* _BRIEF_:
Only the lines from the one containing "Task: Click the 1#主变 差动保护 device icon" through the final line of the entries below are wanted, each copied exactly.

┄┄┄┄┄┄┄┄┄┄┄┄┄┄┄┄┄┄┄┄

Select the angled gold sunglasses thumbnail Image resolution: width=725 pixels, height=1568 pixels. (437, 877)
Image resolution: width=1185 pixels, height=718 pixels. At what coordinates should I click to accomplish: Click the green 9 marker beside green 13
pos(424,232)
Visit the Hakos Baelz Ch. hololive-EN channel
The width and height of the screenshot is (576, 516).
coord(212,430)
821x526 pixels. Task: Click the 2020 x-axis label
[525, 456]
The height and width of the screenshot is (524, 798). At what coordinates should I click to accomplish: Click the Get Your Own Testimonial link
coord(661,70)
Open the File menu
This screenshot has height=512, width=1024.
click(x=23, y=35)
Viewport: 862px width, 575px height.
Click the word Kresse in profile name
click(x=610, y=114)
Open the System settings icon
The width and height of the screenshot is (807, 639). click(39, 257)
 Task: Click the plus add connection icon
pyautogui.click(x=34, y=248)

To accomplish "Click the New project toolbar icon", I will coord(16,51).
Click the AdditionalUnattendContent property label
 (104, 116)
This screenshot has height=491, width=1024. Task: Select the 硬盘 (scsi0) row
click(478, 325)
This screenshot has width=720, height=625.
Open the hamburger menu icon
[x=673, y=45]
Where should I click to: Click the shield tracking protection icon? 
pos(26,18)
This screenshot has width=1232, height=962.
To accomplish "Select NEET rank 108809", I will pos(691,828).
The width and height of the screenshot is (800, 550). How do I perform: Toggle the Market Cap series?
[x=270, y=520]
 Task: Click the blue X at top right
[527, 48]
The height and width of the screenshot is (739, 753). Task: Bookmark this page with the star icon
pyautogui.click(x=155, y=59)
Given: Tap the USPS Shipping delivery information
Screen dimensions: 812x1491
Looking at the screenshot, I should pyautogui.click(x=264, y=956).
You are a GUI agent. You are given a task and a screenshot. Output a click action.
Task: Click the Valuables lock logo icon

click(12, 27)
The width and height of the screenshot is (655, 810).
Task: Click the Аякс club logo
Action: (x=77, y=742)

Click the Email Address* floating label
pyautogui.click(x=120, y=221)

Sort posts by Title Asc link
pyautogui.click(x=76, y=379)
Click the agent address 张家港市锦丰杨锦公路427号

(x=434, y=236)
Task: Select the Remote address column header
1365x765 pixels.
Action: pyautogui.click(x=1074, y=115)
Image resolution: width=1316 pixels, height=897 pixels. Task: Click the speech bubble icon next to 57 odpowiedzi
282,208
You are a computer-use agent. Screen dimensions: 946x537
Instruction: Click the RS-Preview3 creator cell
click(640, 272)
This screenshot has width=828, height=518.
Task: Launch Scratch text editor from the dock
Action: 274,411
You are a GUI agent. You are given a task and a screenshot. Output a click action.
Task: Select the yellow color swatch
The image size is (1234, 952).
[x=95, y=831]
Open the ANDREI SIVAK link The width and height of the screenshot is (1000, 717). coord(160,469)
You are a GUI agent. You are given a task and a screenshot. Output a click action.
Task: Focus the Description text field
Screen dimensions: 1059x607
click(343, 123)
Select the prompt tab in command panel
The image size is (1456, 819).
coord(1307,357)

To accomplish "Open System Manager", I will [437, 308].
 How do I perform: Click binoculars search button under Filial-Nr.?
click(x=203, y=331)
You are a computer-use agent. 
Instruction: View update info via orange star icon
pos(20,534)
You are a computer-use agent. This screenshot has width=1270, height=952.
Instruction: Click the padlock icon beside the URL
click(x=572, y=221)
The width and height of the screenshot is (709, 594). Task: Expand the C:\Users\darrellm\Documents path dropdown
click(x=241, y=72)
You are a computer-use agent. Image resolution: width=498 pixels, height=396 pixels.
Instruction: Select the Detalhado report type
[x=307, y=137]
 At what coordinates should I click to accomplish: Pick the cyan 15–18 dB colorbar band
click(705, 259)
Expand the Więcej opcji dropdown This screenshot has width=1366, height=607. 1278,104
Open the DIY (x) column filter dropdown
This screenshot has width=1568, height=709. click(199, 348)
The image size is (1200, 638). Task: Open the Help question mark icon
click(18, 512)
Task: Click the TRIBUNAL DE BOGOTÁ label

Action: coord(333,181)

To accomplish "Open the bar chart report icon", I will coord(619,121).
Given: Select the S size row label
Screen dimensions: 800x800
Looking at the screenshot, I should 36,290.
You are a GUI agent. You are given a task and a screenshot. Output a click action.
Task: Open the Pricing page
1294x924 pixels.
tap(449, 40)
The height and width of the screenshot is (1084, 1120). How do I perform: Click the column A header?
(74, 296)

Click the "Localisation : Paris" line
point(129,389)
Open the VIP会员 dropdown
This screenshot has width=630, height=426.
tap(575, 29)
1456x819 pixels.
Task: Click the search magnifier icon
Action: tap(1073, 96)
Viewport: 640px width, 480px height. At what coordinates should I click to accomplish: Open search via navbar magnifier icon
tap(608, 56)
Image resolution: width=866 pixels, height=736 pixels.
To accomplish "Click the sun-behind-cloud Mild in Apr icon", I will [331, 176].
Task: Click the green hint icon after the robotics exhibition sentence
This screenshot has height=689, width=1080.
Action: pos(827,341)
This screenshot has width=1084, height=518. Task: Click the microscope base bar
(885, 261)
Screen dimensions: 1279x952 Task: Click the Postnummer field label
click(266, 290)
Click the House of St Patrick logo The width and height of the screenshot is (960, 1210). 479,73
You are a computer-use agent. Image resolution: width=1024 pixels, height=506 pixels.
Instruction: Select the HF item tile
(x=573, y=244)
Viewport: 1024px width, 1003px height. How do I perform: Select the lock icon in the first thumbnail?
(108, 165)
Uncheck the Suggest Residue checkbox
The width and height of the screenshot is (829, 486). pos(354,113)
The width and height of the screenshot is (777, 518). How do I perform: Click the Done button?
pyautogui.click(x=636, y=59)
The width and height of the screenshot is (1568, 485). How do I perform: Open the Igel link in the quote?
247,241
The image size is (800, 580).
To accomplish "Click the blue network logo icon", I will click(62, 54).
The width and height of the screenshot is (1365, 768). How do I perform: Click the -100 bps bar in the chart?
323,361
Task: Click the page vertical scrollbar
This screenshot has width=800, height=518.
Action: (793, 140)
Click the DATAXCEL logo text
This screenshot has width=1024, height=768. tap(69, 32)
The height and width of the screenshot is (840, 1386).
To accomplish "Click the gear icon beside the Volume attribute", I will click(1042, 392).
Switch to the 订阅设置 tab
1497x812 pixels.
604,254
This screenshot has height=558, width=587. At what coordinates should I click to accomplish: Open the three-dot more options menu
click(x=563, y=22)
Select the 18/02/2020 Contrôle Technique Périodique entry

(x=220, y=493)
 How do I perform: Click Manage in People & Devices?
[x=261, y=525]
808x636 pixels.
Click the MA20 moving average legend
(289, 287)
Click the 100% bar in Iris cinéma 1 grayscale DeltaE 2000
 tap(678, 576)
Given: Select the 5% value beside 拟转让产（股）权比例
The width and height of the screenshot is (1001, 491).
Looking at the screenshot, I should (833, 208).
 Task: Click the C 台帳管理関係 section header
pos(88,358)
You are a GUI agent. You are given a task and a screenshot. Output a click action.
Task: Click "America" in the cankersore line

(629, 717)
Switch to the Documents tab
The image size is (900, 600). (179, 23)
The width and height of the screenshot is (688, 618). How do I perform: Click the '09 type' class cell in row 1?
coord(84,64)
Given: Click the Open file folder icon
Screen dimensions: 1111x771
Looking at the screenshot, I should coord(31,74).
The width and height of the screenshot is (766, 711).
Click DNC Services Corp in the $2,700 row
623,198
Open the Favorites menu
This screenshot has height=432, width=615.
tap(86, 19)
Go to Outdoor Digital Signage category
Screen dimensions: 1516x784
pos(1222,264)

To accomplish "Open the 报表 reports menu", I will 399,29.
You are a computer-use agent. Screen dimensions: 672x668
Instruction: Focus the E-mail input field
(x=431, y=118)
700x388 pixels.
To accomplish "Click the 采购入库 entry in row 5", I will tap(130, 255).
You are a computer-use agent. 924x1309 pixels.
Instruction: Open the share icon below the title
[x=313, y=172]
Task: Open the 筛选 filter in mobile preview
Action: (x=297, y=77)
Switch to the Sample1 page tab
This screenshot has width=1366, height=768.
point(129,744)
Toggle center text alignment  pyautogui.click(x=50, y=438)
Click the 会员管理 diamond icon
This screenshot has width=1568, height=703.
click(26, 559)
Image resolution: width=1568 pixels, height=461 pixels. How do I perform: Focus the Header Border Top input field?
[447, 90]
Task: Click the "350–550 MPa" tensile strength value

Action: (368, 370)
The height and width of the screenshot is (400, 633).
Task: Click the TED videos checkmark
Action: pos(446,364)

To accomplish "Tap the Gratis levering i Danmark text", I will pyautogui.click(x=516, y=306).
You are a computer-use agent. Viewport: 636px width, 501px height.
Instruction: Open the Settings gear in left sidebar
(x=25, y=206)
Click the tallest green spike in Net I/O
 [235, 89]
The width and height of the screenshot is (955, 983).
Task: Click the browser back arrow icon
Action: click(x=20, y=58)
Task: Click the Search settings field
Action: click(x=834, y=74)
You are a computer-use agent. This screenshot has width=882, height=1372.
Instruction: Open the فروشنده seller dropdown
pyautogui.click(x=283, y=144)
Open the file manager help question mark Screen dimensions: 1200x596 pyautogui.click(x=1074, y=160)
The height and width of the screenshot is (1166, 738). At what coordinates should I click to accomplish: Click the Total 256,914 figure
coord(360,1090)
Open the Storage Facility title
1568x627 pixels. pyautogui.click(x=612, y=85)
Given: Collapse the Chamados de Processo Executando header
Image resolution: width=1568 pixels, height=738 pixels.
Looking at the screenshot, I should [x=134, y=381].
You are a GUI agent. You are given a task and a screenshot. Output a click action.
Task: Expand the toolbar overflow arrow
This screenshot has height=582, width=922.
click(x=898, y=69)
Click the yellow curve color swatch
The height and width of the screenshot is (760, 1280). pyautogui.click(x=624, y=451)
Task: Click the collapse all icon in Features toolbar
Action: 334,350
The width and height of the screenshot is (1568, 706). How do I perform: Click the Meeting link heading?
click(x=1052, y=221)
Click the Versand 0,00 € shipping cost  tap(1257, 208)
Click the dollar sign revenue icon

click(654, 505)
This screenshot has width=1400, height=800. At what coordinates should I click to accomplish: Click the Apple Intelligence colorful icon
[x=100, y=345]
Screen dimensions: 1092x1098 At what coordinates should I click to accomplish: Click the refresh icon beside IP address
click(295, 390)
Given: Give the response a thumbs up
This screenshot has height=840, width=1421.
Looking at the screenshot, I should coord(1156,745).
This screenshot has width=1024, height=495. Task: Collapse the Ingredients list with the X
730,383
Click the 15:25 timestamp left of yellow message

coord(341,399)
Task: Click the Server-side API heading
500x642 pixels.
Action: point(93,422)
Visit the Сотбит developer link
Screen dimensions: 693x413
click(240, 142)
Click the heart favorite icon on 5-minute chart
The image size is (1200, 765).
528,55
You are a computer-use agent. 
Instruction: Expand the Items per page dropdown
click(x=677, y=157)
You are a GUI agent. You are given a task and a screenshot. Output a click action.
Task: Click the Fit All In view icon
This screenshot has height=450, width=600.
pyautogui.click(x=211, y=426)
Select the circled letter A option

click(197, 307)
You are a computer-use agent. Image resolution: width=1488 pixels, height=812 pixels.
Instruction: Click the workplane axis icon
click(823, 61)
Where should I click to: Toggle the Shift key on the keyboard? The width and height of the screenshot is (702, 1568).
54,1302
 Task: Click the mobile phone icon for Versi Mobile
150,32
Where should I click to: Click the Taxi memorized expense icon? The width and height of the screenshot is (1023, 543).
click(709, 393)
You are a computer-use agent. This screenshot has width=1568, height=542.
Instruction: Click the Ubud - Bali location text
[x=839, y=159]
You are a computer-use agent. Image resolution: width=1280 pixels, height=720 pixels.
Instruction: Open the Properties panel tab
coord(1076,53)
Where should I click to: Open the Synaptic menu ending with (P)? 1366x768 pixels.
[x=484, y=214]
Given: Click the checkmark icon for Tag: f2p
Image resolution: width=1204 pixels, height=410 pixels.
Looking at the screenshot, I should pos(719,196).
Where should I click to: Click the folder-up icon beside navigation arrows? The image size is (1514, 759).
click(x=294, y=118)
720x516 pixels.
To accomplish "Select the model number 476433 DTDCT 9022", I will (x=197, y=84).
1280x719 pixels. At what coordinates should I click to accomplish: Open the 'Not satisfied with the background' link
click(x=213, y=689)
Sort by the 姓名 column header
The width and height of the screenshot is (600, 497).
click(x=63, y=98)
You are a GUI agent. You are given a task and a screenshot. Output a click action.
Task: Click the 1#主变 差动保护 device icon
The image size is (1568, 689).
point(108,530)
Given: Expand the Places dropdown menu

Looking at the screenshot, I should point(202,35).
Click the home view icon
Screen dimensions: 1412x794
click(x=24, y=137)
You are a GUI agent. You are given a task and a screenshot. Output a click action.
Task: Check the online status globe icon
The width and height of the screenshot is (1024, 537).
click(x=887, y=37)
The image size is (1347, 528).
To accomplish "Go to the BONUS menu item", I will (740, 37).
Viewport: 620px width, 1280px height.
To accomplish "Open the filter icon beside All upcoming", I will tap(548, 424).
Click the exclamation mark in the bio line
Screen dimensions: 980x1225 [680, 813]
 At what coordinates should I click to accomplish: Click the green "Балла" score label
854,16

┄┄┄┄┄┄┄┄┄┄┄┄┄┄┄┄┄┄┄┄

* _SOLUTION FOR THIS PROBLEM_:
Task: Click the 1#主变 差动保护 device icon
The image size is (1568, 689).
point(108,530)
Given: Expand the Places dropdown menu

Looking at the screenshot, I should point(202,35).
Click the home view icon
Screen dimensions: 1412x794
click(x=24, y=137)
You are a GUI agent. You are given a task and a screenshot. Output a click action.
Task: Check the online status globe icon
The width and height of the screenshot is (1024, 537).
click(x=887, y=37)
The image size is (1347, 528).
To accomplish "Go to the BONUS menu item", I will (740, 37).
Viewport: 620px width, 1280px height.
To accomplish "Open the filter icon beside All upcoming", I will tap(548, 424).
Click the exclamation mark in the bio line
Screen dimensions: 980x1225 [680, 813]
 At what coordinates should I click to accomplish: Click the green "Балла" score label
854,16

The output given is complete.